F. R. : « Les serres ont été placées sous séquestre dès les premiers soupçons puis ont été confinées dès la confirmation de la présence du virus en attente de la destruction des végétaux et de la désinfection du site. En effet, aujourd'hui, il n'existe aucun vaccin permettant de lutter contre cette maladie ni de porte-greffe résistant. Il n'y a aucun moyen de lutte à l'exception de la destruction par le feu des plants contaminés. »

Afin d'éviter la propagation de ce virus, quelles précautions doivent prendre les maraîchers ?
F. R.  « La filière est mobilisée depuis le début pour proposer au ministère un plan de surveillance et de prévention adaptée à la situation. Des mesures à caractère obligatoire seront très rapidement mises en œuvre par un arrêté ministériel. Dans tous les cas, il est dans un premier temps impératif que toute suspicion de présence du ToBRFV sur une culture soit immédiatement déclarée à la Draaf. Légumes de France a par ailleurs édité, le 21 février, un flash entreprises faisant état des précautions à prendre dans les exploitations maraîchères pour éviter que ce virus ne devienne une épidémie. Ainsi, il est recommandé aux producteurs d'être particulièrement vigilants lors de l'introduction de plants en provenance de pays contaminés. Ils doivent en effet exiger des plants et semences certifiées "good seed en plant practices" (GSPP). Ils doivent également être vigilants à tout matériel ou fourniture entrant sur l'exploitation. L'utilisation d'emballages neufs et à usage unique doit être privilégiée. L'Anses a également émis des recommandations. »

Quelles sont-elles ?
F. R.  « Il est primordial d'observer les bonnes pratiques d'hygiène : entrer dans les cultures en portant uniquement des vêtements neufs ou sortant de la machine à laver, privilégier de préférence des vêtements de protection tels que des blouses ou des combinaisons qui doivent rester à l'intérieur des serres après utilisation. Enfin, il est recommandé de désinfecter ses mains avant et après la manipulation des plantes ainsi que les chaussures de travail ou les bottes avant l'entrée et la sortie de la serre, les chariots de transport, de pulvérisation et tous les autres objets en mouvement qui entrent en contact avec la culture, les outils de travail et les serres en fin de culture. »

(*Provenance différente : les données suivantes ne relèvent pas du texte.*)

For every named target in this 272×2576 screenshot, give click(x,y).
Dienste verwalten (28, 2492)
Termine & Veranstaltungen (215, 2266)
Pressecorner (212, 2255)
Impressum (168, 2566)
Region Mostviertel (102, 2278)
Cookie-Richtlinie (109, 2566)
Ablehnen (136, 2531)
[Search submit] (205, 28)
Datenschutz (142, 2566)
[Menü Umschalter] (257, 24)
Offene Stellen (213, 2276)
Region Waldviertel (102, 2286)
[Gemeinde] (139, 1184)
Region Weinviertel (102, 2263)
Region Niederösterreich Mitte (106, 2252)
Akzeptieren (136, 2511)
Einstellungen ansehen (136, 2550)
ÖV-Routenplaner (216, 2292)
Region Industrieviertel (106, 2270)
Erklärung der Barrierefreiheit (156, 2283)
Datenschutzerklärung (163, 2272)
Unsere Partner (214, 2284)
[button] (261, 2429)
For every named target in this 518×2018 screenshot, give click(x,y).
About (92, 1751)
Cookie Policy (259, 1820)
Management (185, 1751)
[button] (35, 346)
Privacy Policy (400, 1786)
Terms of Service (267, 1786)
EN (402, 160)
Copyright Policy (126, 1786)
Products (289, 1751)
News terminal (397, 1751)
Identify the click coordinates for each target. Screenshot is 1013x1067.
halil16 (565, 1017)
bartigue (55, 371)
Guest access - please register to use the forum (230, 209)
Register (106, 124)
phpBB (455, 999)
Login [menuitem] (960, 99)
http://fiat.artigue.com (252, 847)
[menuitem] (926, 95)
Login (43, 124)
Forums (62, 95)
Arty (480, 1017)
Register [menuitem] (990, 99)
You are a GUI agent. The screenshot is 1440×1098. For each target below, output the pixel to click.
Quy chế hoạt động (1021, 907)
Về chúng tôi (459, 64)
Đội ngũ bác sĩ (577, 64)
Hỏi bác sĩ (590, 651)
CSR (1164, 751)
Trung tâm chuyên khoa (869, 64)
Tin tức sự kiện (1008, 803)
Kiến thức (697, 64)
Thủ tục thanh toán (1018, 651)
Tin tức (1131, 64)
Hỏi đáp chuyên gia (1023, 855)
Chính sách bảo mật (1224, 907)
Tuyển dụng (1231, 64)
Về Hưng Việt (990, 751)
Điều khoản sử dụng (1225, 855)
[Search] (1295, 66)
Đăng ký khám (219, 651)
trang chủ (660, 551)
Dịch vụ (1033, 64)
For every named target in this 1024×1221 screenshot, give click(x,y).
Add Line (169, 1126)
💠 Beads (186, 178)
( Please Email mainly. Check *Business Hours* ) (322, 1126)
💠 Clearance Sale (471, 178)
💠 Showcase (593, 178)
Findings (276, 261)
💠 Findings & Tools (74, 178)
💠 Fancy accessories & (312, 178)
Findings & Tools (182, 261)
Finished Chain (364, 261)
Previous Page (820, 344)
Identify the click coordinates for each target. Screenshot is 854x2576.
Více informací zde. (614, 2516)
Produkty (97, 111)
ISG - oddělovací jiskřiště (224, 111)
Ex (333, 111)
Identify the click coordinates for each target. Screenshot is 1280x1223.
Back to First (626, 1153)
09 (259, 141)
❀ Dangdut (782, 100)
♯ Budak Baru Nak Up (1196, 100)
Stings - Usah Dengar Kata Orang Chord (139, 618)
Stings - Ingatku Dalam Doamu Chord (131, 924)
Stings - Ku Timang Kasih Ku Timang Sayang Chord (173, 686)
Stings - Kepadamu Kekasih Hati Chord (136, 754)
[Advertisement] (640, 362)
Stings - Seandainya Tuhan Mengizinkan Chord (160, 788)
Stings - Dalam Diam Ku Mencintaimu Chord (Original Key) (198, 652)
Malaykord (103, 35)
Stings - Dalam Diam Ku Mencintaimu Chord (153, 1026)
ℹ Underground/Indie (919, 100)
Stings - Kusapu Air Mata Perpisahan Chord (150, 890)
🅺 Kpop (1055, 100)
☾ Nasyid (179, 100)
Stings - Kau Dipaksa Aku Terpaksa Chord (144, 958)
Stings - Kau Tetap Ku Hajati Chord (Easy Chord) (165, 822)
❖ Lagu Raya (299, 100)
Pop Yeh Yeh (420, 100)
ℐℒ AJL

Pour les exploitations, ce virus peut représenter des pertes économiques colossales, n'est-ce pas ?
F. R.  « En effet, c'est pourquoi Légumes de France avec la Gefel et Felcoop travaillent actuellement en concertation avec le fonds national agricole de mutualisation sanitaire et environnemental (FMSE) sur les modalités de prise en charge des pertes et leur financement. Le ministère a d'ores et déjà confirmé que le ToBRFV fait l'objet d'une décision européenne en vigueur depuis le 1er novembre. Il est bien réglementé comme organisme de quarantaine et éligible à une indemnisation en cas de foyer sous réserve des autres conditions. Une réunion d'urgence de la section légumes frais du FMSE est programmée cette semaine. » 
Propos recueillis par Marie-Cécile Seigle-Buyat

 

Symptômes du tobamovirus

L’Anses a publié une note le 3 février mettant en garde contre ce virus émergent. Elle informe que « les dégâts observés sur tomate en production sous serre incluent des symptômes sur feuilles (chloroses, mosaïques et marbrures), ainsi que des taches nécrotiques sur les pédoncules, calices et pédoncules floraux. Les fruits présentent des décolorations résultant d’une maturation irrégulière, avec des taches jaunes ou brunes, des déformations et parfois des symptômes de rugosité caractéristiques, devenant ainsi non commercialisables. » L’agence indique également que ces virus sont très stables et peuvent survivre plusieurs mois sur des supports inertes sans perte de pouvoir infectieux.